#### Exercise:
From the entries below, return exactly the lines beginning at the one that contains "Προσθήκη στο καλάθι (55, 237)" and ending at the one that contains "[Previous slide] (17, 72)", both of them included, and only those lines.

-- Working data follows --

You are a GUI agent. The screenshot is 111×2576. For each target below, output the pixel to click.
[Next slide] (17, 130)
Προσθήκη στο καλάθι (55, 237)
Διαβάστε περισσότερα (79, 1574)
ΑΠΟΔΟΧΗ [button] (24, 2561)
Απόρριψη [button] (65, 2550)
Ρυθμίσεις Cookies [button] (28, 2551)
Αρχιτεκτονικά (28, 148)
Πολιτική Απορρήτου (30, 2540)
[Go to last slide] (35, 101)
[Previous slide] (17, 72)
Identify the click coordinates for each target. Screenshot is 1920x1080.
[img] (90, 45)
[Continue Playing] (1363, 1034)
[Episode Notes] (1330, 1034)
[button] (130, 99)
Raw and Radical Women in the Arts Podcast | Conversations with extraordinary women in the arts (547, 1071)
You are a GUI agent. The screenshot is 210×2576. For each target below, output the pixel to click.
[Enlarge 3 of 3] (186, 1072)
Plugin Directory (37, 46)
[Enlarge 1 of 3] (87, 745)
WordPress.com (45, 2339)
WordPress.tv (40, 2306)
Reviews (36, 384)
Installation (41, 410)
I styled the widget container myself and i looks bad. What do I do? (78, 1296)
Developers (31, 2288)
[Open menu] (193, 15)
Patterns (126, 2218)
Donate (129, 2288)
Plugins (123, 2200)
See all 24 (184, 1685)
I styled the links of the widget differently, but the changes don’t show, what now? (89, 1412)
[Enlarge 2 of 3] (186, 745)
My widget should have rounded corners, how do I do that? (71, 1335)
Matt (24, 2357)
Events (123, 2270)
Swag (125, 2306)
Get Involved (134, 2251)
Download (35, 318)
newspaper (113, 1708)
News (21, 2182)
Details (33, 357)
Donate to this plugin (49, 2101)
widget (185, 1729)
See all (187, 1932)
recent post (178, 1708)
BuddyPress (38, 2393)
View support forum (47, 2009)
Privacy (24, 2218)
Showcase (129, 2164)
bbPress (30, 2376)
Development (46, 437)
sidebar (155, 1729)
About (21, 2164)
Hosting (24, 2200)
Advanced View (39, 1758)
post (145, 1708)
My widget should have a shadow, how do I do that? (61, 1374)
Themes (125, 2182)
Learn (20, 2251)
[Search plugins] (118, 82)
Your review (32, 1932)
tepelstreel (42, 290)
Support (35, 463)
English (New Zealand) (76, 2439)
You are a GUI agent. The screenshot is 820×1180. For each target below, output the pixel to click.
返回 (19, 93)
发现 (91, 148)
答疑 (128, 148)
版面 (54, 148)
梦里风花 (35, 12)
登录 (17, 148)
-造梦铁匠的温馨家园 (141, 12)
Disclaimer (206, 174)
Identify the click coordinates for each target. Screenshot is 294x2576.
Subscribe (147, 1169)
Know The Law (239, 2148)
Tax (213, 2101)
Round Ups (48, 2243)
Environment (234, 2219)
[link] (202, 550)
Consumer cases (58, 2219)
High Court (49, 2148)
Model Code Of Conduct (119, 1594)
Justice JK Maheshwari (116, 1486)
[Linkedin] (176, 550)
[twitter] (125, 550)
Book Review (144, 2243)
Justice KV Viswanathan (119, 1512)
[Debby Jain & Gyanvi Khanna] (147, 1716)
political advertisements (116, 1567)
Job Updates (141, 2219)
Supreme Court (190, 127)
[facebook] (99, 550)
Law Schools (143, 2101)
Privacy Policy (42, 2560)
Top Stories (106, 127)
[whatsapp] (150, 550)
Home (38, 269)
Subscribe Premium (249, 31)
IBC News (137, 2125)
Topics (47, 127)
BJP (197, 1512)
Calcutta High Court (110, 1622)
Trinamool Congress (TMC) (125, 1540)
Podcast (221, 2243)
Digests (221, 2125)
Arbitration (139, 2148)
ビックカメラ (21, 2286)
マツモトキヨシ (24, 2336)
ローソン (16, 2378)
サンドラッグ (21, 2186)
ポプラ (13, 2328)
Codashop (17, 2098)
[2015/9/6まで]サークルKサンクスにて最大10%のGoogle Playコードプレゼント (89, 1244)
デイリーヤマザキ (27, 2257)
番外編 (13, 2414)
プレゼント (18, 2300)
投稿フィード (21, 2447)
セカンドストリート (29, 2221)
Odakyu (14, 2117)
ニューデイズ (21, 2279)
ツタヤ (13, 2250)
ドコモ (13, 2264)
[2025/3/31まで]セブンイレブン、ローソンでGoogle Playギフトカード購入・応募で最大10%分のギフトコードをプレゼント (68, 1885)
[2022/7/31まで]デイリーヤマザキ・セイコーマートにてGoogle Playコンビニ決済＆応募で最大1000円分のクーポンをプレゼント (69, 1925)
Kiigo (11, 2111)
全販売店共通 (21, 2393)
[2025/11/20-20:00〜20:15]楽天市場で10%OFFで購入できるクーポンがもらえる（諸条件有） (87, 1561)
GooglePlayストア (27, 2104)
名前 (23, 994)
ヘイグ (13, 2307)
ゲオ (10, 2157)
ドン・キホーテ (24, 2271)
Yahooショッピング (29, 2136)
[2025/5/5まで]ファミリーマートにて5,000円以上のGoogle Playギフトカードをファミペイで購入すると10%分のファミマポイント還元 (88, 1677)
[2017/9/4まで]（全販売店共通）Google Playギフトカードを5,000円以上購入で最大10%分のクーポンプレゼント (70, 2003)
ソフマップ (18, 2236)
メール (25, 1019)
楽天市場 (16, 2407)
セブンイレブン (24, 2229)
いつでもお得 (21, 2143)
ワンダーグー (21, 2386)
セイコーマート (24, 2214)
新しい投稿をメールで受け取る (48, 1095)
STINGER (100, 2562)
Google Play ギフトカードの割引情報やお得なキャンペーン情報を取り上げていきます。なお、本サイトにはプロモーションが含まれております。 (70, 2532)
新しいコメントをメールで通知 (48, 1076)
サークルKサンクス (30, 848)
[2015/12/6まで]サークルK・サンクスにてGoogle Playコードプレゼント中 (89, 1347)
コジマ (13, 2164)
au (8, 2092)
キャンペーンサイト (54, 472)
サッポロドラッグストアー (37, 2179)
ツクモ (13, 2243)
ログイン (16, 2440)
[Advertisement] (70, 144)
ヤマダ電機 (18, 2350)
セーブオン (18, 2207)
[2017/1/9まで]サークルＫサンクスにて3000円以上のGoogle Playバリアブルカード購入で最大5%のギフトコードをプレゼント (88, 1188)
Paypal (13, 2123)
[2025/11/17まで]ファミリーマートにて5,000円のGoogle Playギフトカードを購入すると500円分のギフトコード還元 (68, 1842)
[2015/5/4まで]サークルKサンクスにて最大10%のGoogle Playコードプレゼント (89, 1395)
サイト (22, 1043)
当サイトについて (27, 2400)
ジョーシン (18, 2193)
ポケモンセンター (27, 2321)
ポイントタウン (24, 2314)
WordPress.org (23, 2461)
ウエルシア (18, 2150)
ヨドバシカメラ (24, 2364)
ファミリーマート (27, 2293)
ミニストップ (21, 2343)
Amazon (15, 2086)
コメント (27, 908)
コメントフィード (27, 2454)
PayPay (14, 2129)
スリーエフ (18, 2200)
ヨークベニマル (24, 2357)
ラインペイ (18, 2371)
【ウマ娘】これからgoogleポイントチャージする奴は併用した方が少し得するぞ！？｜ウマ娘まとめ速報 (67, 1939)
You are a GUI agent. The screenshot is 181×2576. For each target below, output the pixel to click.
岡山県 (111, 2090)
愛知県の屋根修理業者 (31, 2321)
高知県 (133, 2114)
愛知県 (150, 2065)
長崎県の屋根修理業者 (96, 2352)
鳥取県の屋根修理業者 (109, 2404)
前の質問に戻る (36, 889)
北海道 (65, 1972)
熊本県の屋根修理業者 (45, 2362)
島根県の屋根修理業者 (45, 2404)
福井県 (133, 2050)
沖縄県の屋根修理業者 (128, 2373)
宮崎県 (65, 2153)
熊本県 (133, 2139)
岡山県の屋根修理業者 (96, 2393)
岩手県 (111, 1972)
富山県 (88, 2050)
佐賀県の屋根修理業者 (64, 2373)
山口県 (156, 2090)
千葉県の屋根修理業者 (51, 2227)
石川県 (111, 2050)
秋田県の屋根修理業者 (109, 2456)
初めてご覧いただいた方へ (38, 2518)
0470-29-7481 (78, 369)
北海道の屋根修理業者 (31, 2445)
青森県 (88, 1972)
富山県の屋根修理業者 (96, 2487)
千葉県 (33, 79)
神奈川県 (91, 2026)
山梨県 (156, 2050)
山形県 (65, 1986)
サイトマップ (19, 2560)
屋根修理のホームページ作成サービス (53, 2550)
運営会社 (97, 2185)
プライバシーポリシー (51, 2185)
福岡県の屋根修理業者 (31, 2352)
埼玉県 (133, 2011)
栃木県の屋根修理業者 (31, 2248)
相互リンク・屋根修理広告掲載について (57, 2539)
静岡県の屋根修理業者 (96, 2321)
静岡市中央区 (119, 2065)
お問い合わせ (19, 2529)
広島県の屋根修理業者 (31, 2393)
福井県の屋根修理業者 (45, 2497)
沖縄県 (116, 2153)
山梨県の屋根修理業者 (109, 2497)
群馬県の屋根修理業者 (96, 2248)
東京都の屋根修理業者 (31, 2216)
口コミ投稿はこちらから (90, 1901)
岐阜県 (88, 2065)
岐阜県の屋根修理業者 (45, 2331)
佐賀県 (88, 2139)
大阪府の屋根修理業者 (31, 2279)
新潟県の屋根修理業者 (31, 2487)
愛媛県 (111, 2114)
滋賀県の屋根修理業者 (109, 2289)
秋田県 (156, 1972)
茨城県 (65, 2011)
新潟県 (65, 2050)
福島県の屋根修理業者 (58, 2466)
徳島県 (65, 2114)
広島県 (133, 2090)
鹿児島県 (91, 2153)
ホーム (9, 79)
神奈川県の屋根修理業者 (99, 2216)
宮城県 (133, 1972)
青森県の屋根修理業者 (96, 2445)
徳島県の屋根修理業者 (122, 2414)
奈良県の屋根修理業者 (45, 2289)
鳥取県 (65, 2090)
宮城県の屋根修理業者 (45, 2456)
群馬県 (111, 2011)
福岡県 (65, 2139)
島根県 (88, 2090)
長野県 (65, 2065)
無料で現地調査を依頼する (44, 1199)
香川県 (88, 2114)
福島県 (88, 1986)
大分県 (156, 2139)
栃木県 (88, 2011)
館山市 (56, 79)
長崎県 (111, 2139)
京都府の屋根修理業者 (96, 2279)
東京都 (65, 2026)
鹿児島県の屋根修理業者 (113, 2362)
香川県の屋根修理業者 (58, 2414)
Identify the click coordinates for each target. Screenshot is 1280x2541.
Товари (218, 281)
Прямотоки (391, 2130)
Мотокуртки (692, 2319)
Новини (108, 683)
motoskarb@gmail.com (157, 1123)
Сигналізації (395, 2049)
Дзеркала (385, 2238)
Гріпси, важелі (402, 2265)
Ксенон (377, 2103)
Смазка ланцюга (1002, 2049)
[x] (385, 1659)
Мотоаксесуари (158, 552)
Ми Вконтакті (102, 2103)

-- Working data concluded --

#### Task result:
Προσθήκη στο καλάθι (55, 237)
Διαβάστε περισσότερα (79, 1574)
ΑΠΟΔΟΧΗ [button] (24, 2561)
Απόρριψη [button] (65, 2550)
Ρυθμίσεις Cookies [button] (28, 2551)
Αρχιτεκτονικά (28, 148)
Πολιτική Απορρήτου (30, 2540)
[Go to last slide] (35, 101)
[Previous slide] (17, 72)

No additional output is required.